AT&T’s merger bid unscathed by hearings
Members of Congress on Tuesday gave a warm reception to AT&T’s $49 billion proposal to buy DirecTV and suggested regulators should let the deal proceed.
Executives from the two companies told lawmakers in the House and Senate that they need to combine in order to stay competitive with rivals such as Comcast and Verizon, and lawmakers from both parties seemed to agree.
The mild treatment stands in stark contrast to the more hostile reception given to Comcast when it recently testified about its $45 billion proposal to buy Time Warner Cable. The lack of pushback from lawmakers could signal a relatively smooth ride to approval for AT&T and DirecTV in the coming months.
Rep.
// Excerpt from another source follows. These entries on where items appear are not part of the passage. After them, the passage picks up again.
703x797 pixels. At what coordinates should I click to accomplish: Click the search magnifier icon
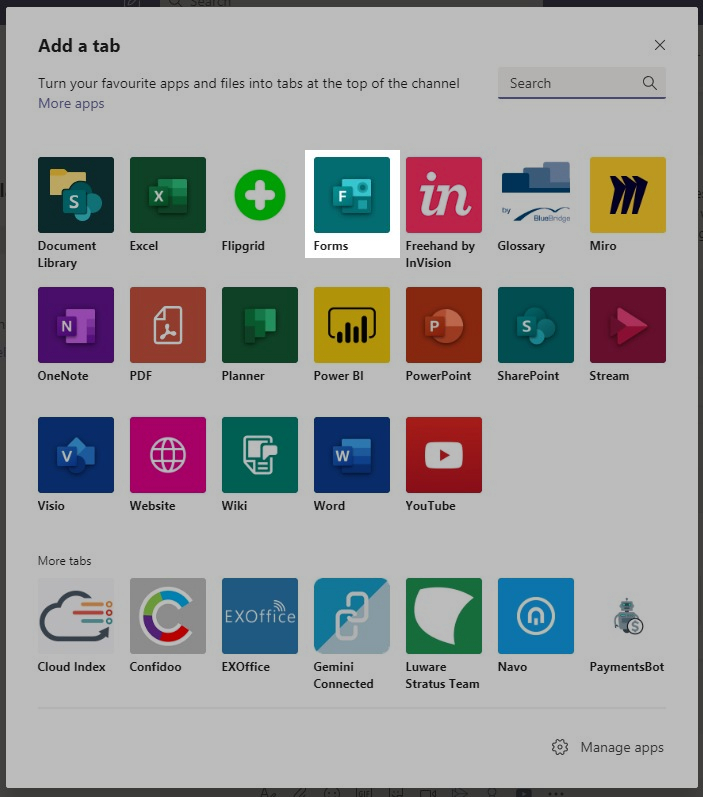point(650,84)
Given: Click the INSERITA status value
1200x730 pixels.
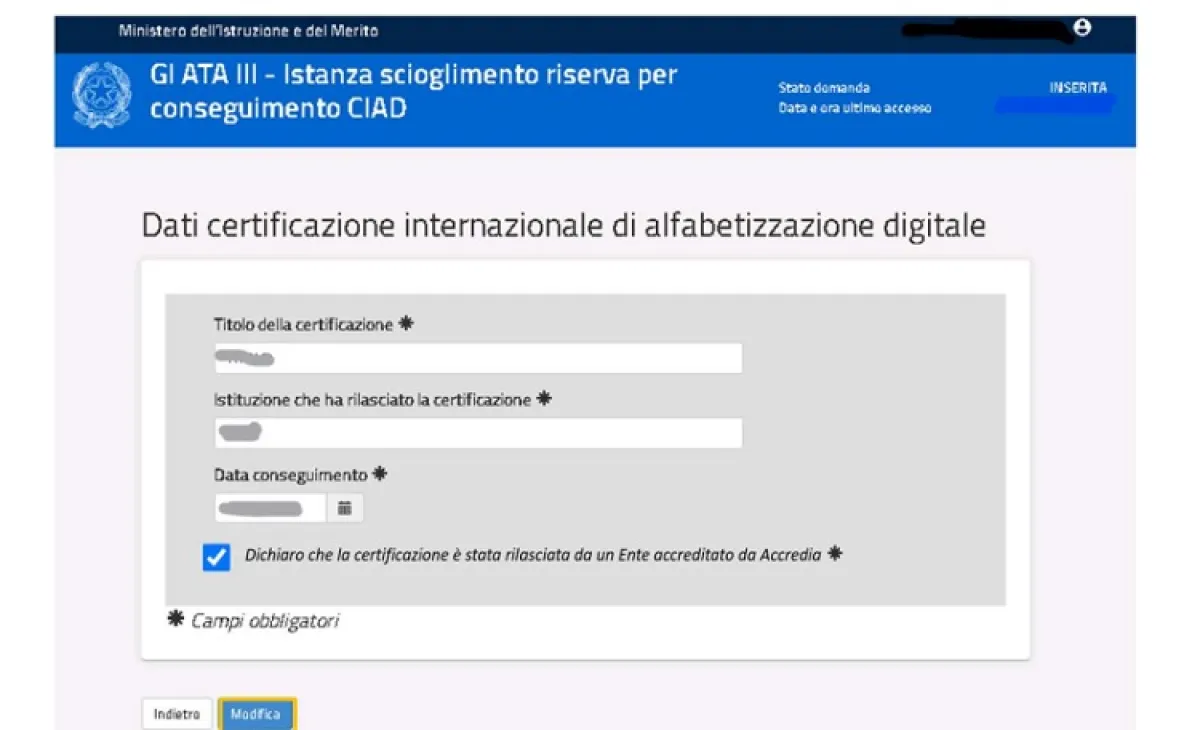Looking at the screenshot, I should pos(1077,88).
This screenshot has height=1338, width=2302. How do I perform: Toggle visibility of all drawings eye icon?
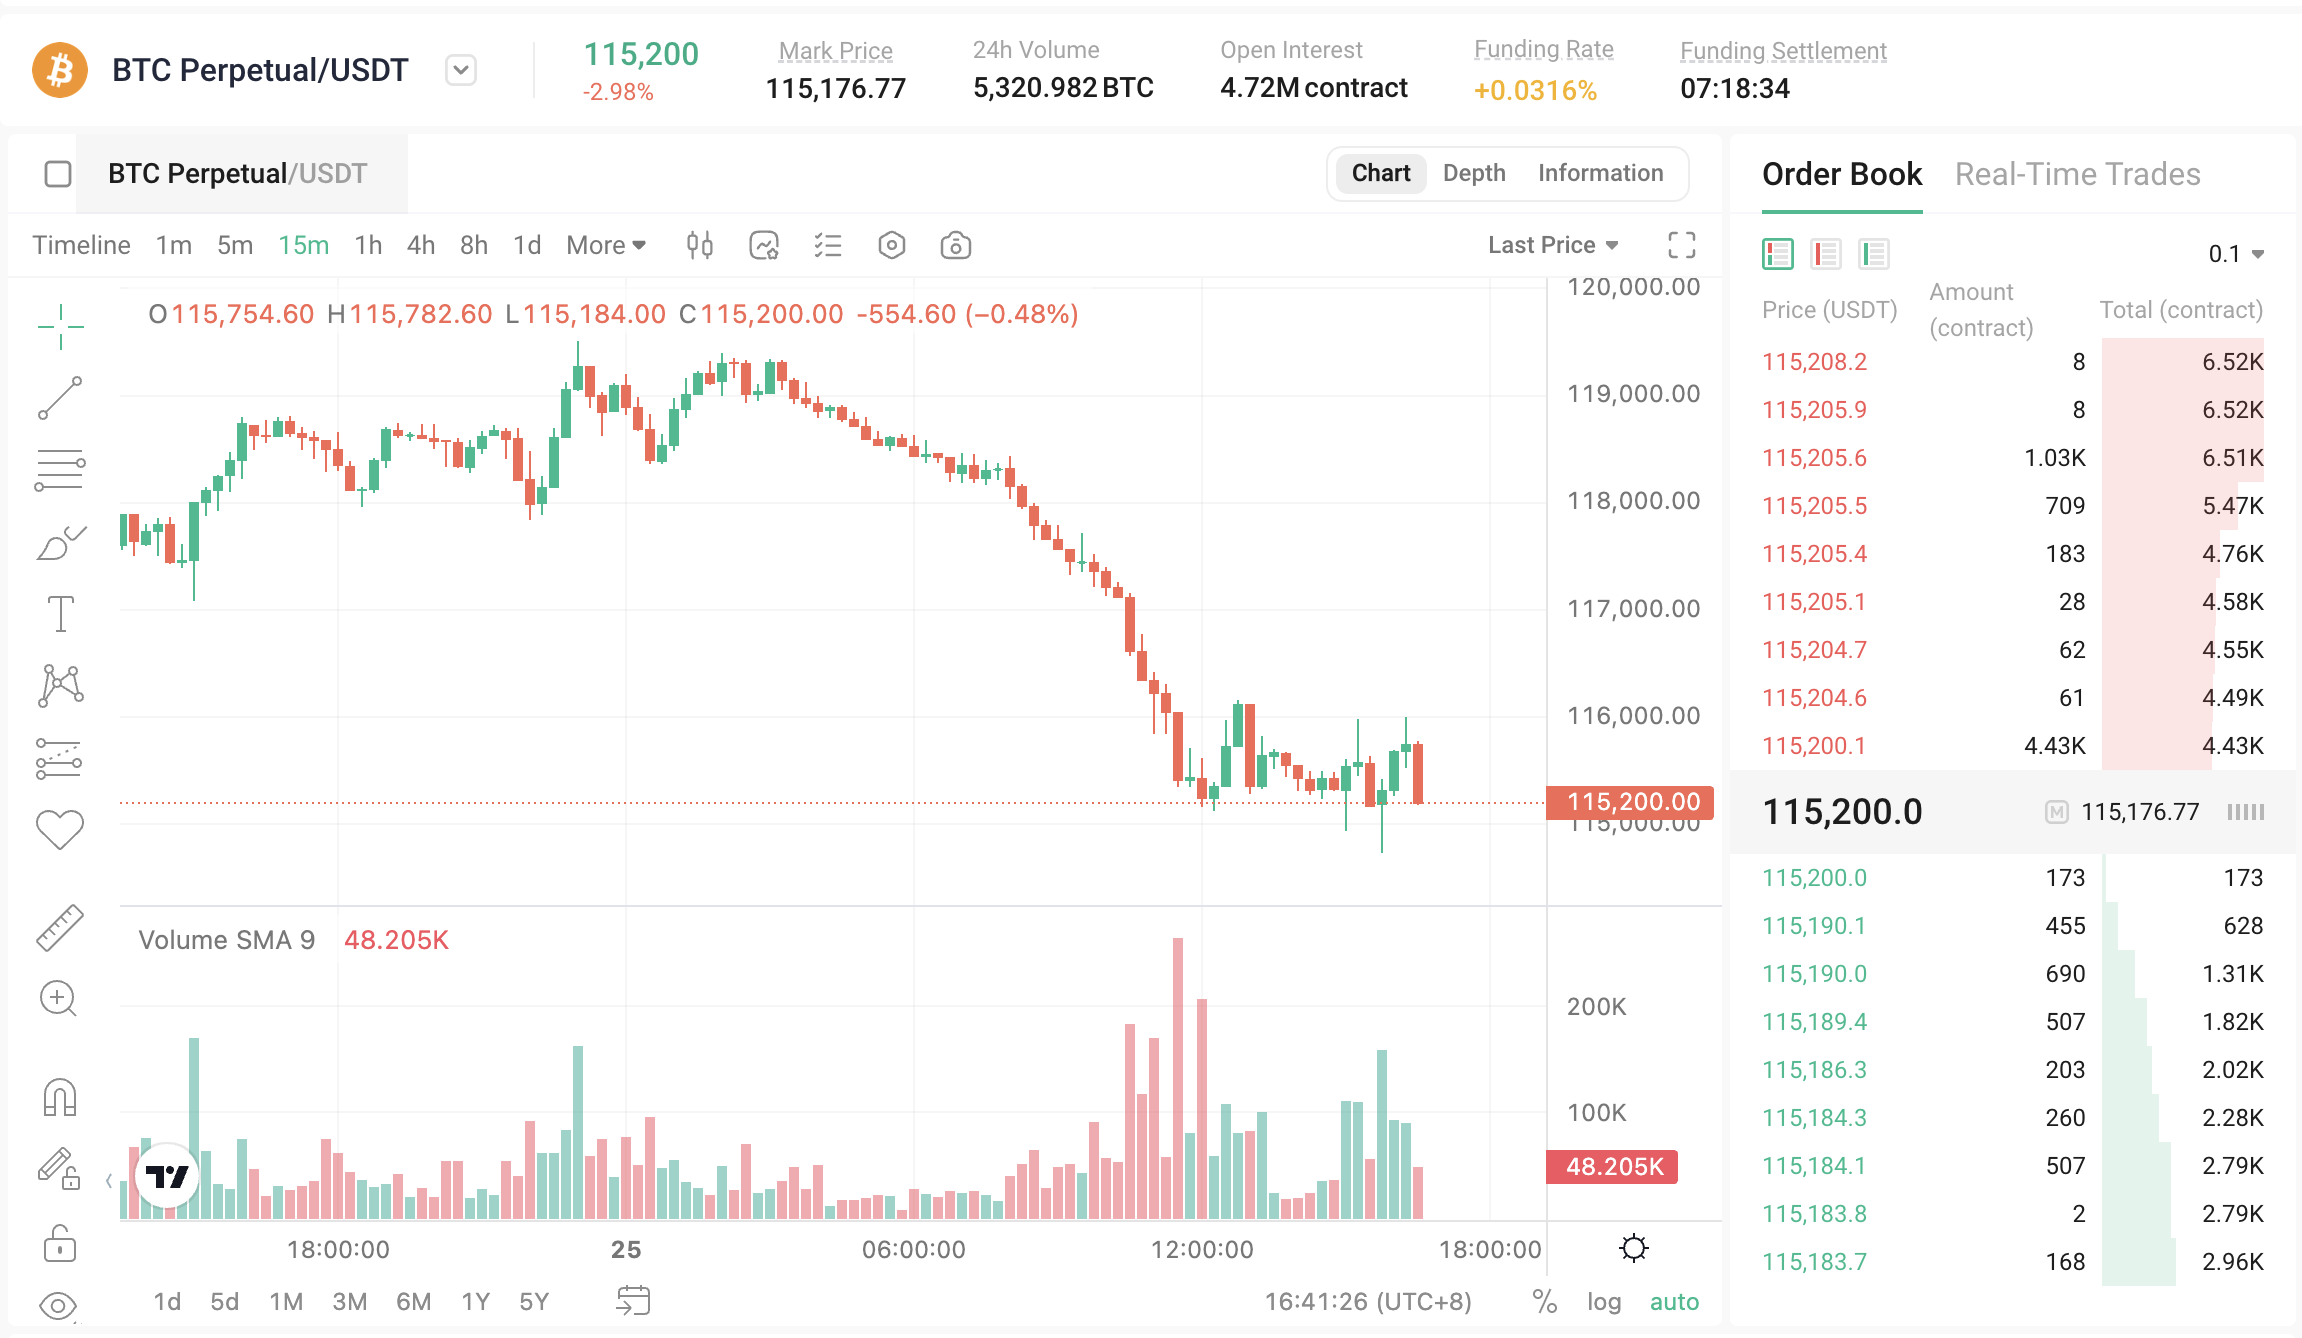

Hank Johnson (D-Ga.), the ranking member on the House Judiciary’s Antitrust subcommittee, said “the bulk of the evidence demonstrates that each company primarily serves different markets with different services,” which should protect them from fears about antitrust violations.
“Although the proposed merger represents a concerning trend towards industry consolidation, there is ample evidence that this transaction would create considerable public-interest benefits,” he said.
Judiciary Chairman Bob Goodlatte (R-Va.) indicated that federal regulators ought to butt out and let the merger move forward.
“It has been demonstrated repeatedly that a free and competitive marketplace yields lower prices, greater innovation, increased investment and better services,” he said. “We should strive to ensure that proposed transactions result in enhanced competitive marketplaces so that the attendant benefits continue to run to consumers.”
AT&T and DirecTV executives faced members of the House in the morning and then sat for a follow-up in the Senate later on Tuesday afternoon.
Sen. Amy Klobuchar (D-Minn.), the chairwoman of the Senate Antitrust subcommittee, expressed concerns about higher bills for subscribers and the potential for fewer choices with increased consolidation, but agreed with her House colleagues that the deal, “in many respects, seems to combine services that are largely complementary.”
The companies portrayed their need to merge as a business imperative.
AT&T offers high-speed Internet and phone service, but its U-verse television service is not profitable and can’t match competitors at places like Comcast. DirecTV offers satellite TV but not Internet or phone service.
“This transaction gives AT&T the capabilities to be a more effective competitor to cable,” AT&T CEO Randall Stephenson told lawmakers in the House.
More specifically, the merger would allow the two companies to better bundle TV, phone and Internet offerings, just like other cable companies do.
So-called “synthetic” bundles that currently allow consumers to get Internet from AT&T and television separately from DirecTV, “make, frankly, for a bad customer experience,” DirecTV chief executive Michael White said. Customers, he claimed, dislike having to deal with two separate billing and customer service offices and have to wait for two different sets of installation.
Despite many lawmakers’ openness to the deal, some Democrats expressed a sense of merger fatigue, especially in light of the proposed deal between Comcast and Time Warner Cable and Sprint’s rumored intentions to buy T-Mobile.
Taken together, House Judiciary ranking member Rep. John Conyers (D-Mich.), feared the industry might be becoming too consolidated.
“Where does this end?” he asked.
The AT&T merger, he said, “may in fact spur further consolidation in the telecommunications industry as part of what might be viewed as a race to the bottom.”
Sen. Al Franken (D-Minn.) a frequent critic of media consolidation, said that the bundling trend often allows companies to hide extra charges and make people pay for services they don’t use.
“I’m not sure that’s what consumers want,” he said. “Many of my constituents complain to me about bundles; they say they’re getting a raw deal.”
The merger would also allow the companies to save enough money by eliminating redundant services and negotiating for better rates to buy content, which would allow AT&T to build out high-speed broadband to 15 million households, many of them in rural areas.
Still, subscribers’ bills would probably not go down as result of the merger, Stephenson acknowledged. If anything, they would only rise more slowly.
“We hope that will be the byproduct of this,” he said.
Ultimately, the final say over the proposed merger falls to regulators at the Federal Communications Commission (FCC) and the Justice Department, who will spend months going over the details.
To try and soothe any concerns they might have, AT&T has promised to live up to the FCC’s former regulations requiring companies treat all content treatment equally inline, even though a court threw those rules out earlier this year.
Plus, the merger would allow DirecTV’s 16,000 employees to join a labor union, as 41,000 AT&T employees have already done. Some House Democrats were pleased by that and indicated it would go a long way toward winning their support.
“Given the television industry’s famous reputation for opposing organized labor, this merger would have transformational benefit for thousands of employees in this industry, giving labor a strong foothold in the industry,” Johnson said.
— This story was last updated at 6:04 p.m.